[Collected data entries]
______

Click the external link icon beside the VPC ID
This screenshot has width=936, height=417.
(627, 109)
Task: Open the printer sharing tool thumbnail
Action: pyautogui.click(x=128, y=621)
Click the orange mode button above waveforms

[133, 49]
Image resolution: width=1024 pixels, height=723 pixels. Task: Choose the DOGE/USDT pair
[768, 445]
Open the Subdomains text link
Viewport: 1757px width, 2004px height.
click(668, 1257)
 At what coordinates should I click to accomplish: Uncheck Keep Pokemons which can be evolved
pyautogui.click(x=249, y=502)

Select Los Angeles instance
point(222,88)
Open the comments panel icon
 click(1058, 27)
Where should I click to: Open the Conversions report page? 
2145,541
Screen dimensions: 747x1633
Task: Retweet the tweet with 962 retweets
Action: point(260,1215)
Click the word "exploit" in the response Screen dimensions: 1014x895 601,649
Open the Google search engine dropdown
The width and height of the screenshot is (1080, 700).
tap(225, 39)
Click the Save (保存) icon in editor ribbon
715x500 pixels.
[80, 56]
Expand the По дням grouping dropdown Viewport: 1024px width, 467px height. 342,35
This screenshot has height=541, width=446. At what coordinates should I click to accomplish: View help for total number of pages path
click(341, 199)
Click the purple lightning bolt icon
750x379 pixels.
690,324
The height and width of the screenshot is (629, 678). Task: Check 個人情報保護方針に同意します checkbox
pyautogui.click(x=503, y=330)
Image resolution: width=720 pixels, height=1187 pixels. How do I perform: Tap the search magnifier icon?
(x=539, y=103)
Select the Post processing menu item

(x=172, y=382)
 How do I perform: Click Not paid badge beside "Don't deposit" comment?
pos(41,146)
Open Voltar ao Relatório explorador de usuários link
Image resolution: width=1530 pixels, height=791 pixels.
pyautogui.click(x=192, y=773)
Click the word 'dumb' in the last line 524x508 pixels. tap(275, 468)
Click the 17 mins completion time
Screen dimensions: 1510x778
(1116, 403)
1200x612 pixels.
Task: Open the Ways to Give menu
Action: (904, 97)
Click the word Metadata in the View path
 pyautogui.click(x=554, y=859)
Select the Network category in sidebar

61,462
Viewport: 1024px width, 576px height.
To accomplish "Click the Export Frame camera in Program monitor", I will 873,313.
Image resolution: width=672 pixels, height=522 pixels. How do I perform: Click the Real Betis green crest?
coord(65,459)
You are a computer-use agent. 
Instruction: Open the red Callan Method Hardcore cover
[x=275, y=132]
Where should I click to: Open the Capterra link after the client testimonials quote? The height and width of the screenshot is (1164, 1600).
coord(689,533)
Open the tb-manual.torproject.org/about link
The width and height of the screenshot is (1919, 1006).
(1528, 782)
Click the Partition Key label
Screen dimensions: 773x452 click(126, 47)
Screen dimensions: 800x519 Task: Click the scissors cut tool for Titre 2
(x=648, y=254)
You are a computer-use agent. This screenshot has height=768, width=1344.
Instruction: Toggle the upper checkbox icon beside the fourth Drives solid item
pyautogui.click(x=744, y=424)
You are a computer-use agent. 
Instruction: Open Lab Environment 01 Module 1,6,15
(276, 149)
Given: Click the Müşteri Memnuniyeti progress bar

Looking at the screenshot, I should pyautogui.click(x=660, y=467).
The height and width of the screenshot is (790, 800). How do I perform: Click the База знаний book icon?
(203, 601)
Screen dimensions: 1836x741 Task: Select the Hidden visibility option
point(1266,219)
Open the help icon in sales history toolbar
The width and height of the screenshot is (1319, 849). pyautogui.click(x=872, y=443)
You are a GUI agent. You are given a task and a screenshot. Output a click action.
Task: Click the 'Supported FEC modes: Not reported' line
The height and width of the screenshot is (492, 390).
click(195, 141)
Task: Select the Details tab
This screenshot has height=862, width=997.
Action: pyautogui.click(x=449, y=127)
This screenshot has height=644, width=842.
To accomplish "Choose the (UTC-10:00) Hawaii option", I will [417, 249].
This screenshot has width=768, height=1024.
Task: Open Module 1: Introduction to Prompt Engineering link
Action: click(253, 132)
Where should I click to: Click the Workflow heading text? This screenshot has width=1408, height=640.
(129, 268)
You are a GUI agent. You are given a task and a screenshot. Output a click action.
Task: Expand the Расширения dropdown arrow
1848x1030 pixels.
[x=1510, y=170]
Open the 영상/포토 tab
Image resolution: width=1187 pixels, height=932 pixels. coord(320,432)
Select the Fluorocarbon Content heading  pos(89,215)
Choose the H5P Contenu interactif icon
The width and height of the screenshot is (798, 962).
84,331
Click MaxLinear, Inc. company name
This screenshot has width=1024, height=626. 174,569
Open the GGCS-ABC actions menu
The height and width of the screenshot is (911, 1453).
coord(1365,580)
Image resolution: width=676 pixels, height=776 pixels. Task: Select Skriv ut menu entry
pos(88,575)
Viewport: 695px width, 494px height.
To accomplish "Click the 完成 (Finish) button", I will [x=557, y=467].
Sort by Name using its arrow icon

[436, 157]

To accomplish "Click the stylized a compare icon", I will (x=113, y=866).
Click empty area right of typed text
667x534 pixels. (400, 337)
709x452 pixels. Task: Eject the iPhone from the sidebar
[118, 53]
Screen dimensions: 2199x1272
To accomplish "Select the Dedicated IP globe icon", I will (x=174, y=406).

______

The records above are to be transcribed exactly and completely.

Click the external link icon beside the VPC ID
This screenshot has width=936, height=417.
(627, 109)
Task: Open the printer sharing tool thumbnail
Action: pyautogui.click(x=128, y=621)
Click the orange mode button above waveforms

[133, 49]
Image resolution: width=1024 pixels, height=723 pixels. Task: Choose the DOGE/USDT pair
[768, 445]
Open the Subdomains text link
Viewport: 1757px width, 2004px height.
click(668, 1257)
 At what coordinates should I click to accomplish: Uncheck Keep Pokemons which can be evolved
pyautogui.click(x=249, y=502)

Select Los Angeles instance
point(222,88)
Open the comments panel icon
 click(1058, 27)
Where should I click to: Open the Conversions report page? 
2145,541
Screen dimensions: 747x1633
Task: Retweet the tweet with 962 retweets
Action: point(260,1215)
Click the word "exploit" in the response Screen dimensions: 1014x895 601,649
Open the Google search engine dropdown
The width and height of the screenshot is (1080, 700).
tap(225, 39)
Click the Save (保存) icon in editor ribbon
715x500 pixels.
[80, 56]
Expand the По дням grouping dropdown Viewport: 1024px width, 467px height. 342,35
This screenshot has height=541, width=446. At what coordinates should I click to accomplish: View help for total number of pages path
click(341, 199)
Click the purple lightning bolt icon
750x379 pixels.
690,324
The height and width of the screenshot is (629, 678). Task: Check 個人情報保護方針に同意します checkbox
pyautogui.click(x=503, y=330)
Image resolution: width=720 pixels, height=1187 pixels. How do I perform: Tap the search magnifier icon?
(x=539, y=103)
Select the Post processing menu item

(x=172, y=382)
 How do I perform: Click Not paid badge beside "Don't deposit" comment?
pos(41,146)
Open Voltar ao Relatório explorador de usuários link
Image resolution: width=1530 pixels, height=791 pixels.
pyautogui.click(x=192, y=773)
Click the word 'dumb' in the last line 524x508 pixels. tap(275, 468)
Click the 17 mins completion time
Screen dimensions: 1510x778
(1116, 403)
1200x612 pixels.
Task: Open the Ways to Give menu
Action: (904, 97)
Click the word Metadata in the View path
 pyautogui.click(x=554, y=859)
Select the Network category in sidebar

61,462
Viewport: 1024px width, 576px height.
To accomplish "Click the Export Frame camera in Program monitor", I will 873,313.
Image resolution: width=672 pixels, height=522 pixels. How do I perform: Click the Real Betis green crest?
coord(65,459)
You are a computer-use agent. 
Instruction: Open the red Callan Method Hardcore cover
[x=275, y=132]
Where should I click to: Open the Capterra link after the client testimonials quote? The height and width of the screenshot is (1164, 1600).
coord(689,533)
Open the tb-manual.torproject.org/about link
The width and height of the screenshot is (1919, 1006).
(1528, 782)
Click the Partition Key label
Screen dimensions: 773x452 click(126, 47)
Screen dimensions: 800x519 Task: Click the scissors cut tool for Titre 2
(x=648, y=254)
You are a computer-use agent. This screenshot has height=768, width=1344.
Instruction: Toggle the upper checkbox icon beside the fourth Drives solid item
pyautogui.click(x=744, y=424)
You are a computer-use agent. 
Instruction: Open Lab Environment 01 Module 1,6,15
(276, 149)
Given: Click the Müşteri Memnuniyeti progress bar

Looking at the screenshot, I should pyautogui.click(x=660, y=467).
The height and width of the screenshot is (790, 800). How do I perform: Click the База знаний book icon?
(203, 601)
Screen dimensions: 1836x741 Task: Select the Hidden visibility option
point(1266,219)
Open the help icon in sales history toolbar
The width and height of the screenshot is (1319, 849). pyautogui.click(x=872, y=443)
You are a GUI agent. You are given a task and a screenshot. Output a click action.
Task: Click the 'Supported FEC modes: Not reported' line
The height and width of the screenshot is (492, 390).
click(195, 141)
Task: Select the Details tab
This screenshot has height=862, width=997.
Action: pyautogui.click(x=449, y=127)
This screenshot has height=644, width=842.
To accomplish "Choose the (UTC-10:00) Hawaii option", I will [417, 249].
This screenshot has width=768, height=1024.
Task: Open Module 1: Introduction to Prompt Engineering link
Action: click(253, 132)
Where should I click to: Click the Workflow heading text? This screenshot has width=1408, height=640.
(129, 268)
You are a GUI agent. You are given a task and a screenshot. Output a click action.
Task: Expand the Расширения dropdown arrow
1848x1030 pixels.
[x=1510, y=170]
Open the 영상/포토 tab
Image resolution: width=1187 pixels, height=932 pixels. coord(320,432)
Select the Fluorocarbon Content heading  pos(89,215)
Choose the H5P Contenu interactif icon
The width and height of the screenshot is (798, 962).
84,331
Click MaxLinear, Inc. company name
This screenshot has width=1024, height=626. 174,569
Open the GGCS-ABC actions menu
The height and width of the screenshot is (911, 1453).
coord(1365,580)
Image resolution: width=676 pixels, height=776 pixels. Task: Select Skriv ut menu entry
pos(88,575)
Viewport: 695px width, 494px height.
To accomplish "Click the 完成 (Finish) button", I will [x=557, y=467].
Sort by Name using its arrow icon

[436, 157]

To accomplish "Click the stylized a compare icon", I will (x=113, y=866).
Click empty area right of typed text
667x534 pixels. (400, 337)
709x452 pixels. Task: Eject the iPhone from the sidebar
[118, 53]
Screen dimensions: 2199x1272
To accomplish "Select the Dedicated IP globe icon", I will (x=174, y=406).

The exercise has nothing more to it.